HCFA Presentation. John Whyte, MD, spoke about the
evaluation of new technologies. He provided an overview of the
process by which coverage decisions are made and urged the panel to
engage in a dialogue about how HCFA should use medical evidence to
make coverage decisions. He stated that the challenge for the Agency
was to determine when there is sufficient evidence to cover a new
technology. He stated that HCFA wants to be assured that the new
technology is safe, effective, benefits outweigh risks, there is
evidence of improved outcomes, and has added value. Regarding the
issue of costs, he indicated that there are many aspects to costs,
both opportunity and additive costs. He concluded by stating that
Medicare covers those items that are reasonable and necessary for
the improvement of the lives of the beneficiaries and he encouraged
the committee to engage in a dialogue on these issues.
Motions, Discussions and Recommendations –Levels of Evidence.
The committee voted regarding the following motions as they
related to the discussion of levels of medical evidence. A quorum of
12 voting members was present, no member was recused from
participation due to conflicts of interest:
On the first motion, HCFA should develop a tutorial in order to
educate MCAC members on how to evaluate medical evidence, this
motion was tabled by a vote of 9 in favor and 3 opposed. The motion
was tabled so that the second motion may be considered.
On the second motion, the EC should offer advice to HCFA on a
structured approach used to assemble medical evidence on which the
MCAC medical specialty panels would make their deliberations, the
motion carried by a unanimous vote, all were in favor.
On the third motion, the EC should authorize the Chair to appoint
a subcommittee to work on the structured approach stated above, the
motion carried by a unanimous vote, all were in favor.

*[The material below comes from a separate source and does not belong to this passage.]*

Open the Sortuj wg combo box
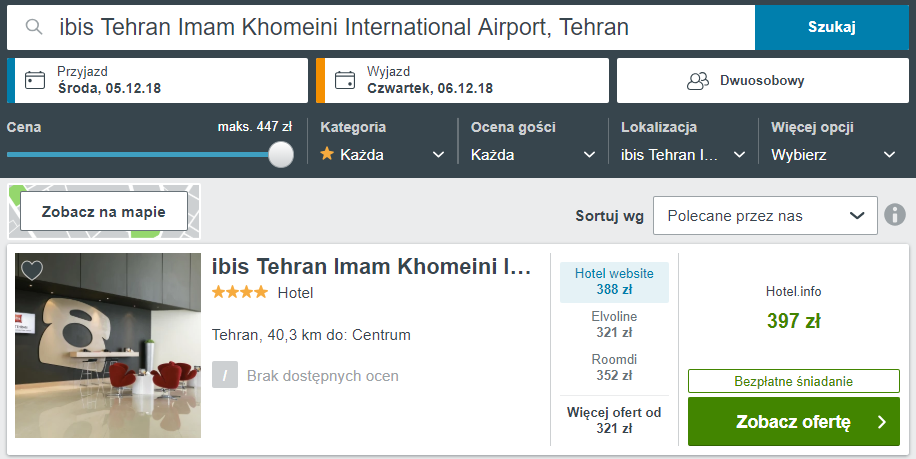 click(x=765, y=215)
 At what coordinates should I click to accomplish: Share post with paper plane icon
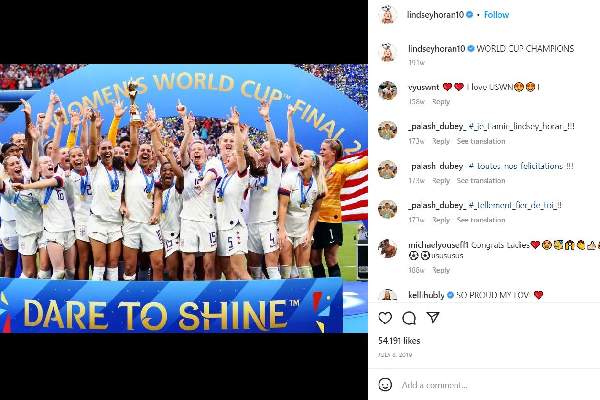pos(433,317)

Each panelist was invited to voice their comments on what they’d
heard. Panelists agreed that they should advise HCFA to develop a
training package for panel members that would cover the principles
of medical evidence so that MCAC members would be prepared to engage
in this process. Panelists also indicated that the result of the
subcommittee’s work should be brought back to the EC for full
discussion and an opportunity for public participation at the next
meeting.
Report of Medical Specialty Panel Recommendations. Drs.

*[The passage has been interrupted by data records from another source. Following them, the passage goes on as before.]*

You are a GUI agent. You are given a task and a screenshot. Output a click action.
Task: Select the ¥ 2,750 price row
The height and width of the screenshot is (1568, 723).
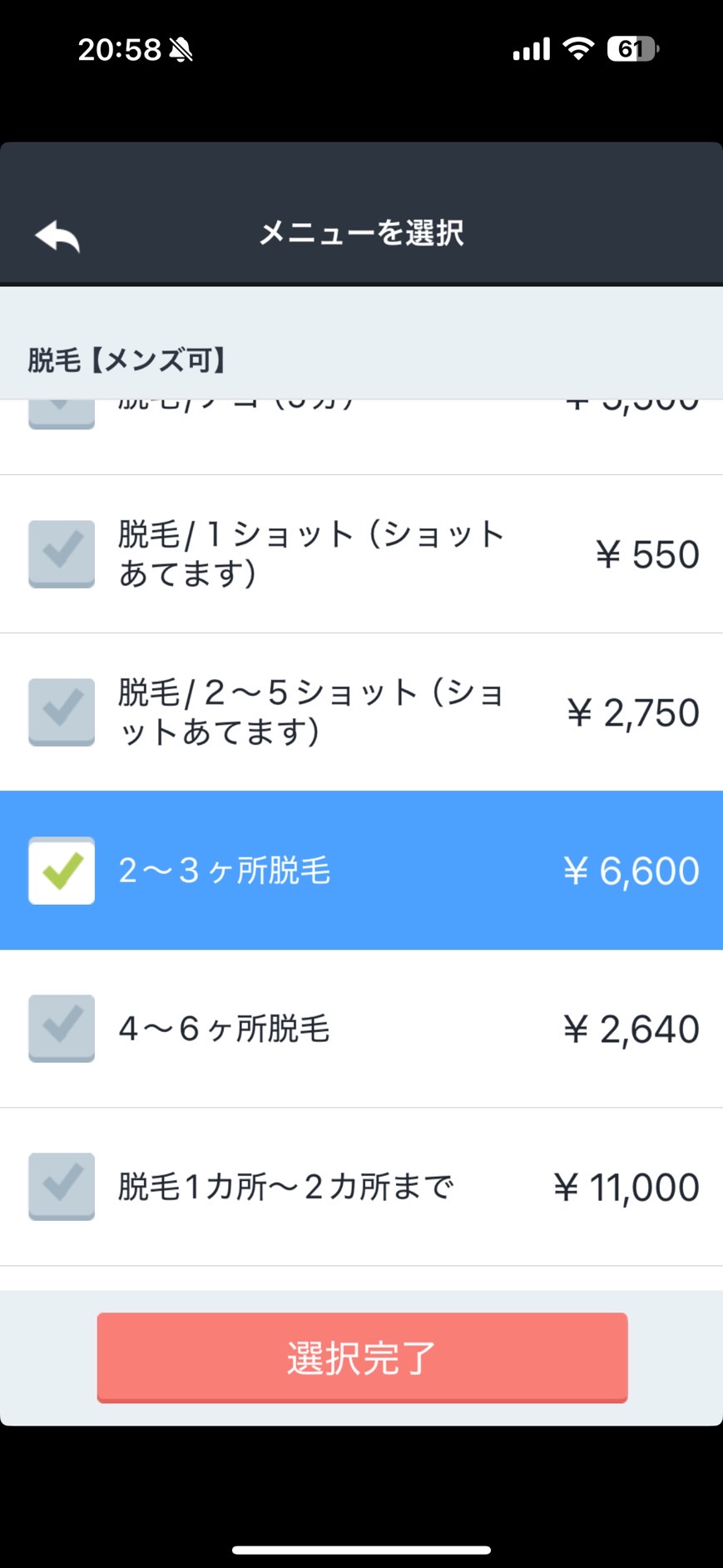coord(361,712)
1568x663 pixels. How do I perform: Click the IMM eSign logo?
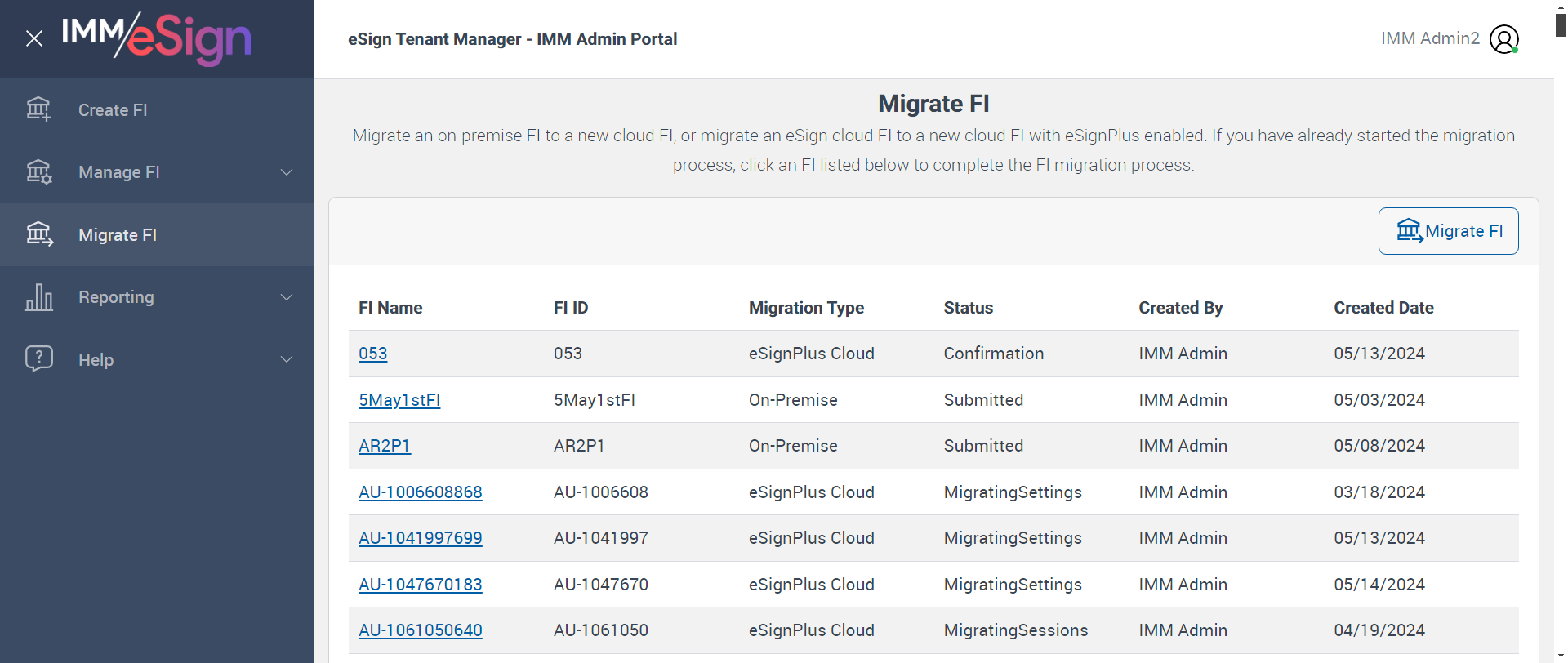pos(157,38)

Ferguson and Murray, Chair and Vice-Chair of the Laboratory and
Diagnostic Services Panel reported that panel’s recommendation on
Human Tumor Assay Systems (HTAS). They stated that the panel was
presented with many different tests from several companies involving
many cancers and many drugs. Both felt that because of the variety
of technologies and the number of speakers, it was difficult to have
adequate discussion time devoted to each type. Dr. Ferguson also
indicated that some of the presentations were repetitive and others
were not contributory. Overall, he felt the agenda was too full and
that the questions were difficult to pose in the form of motions for
voting. He was unsure about whether the coverage proponents had
received all of the critique information in advance so that they
might be prepared to respond. He also indicated the paucity of RTCs
for laboratory tests. Both indicated that the medical literature on
the use of HTAS in chronic lymphocytic leukemia was reasonable, but
for other cancer indications, it was suggestive but not as
persuasive. Both had suggestions for better organizing the panel
package and for revising/restating the questions posed.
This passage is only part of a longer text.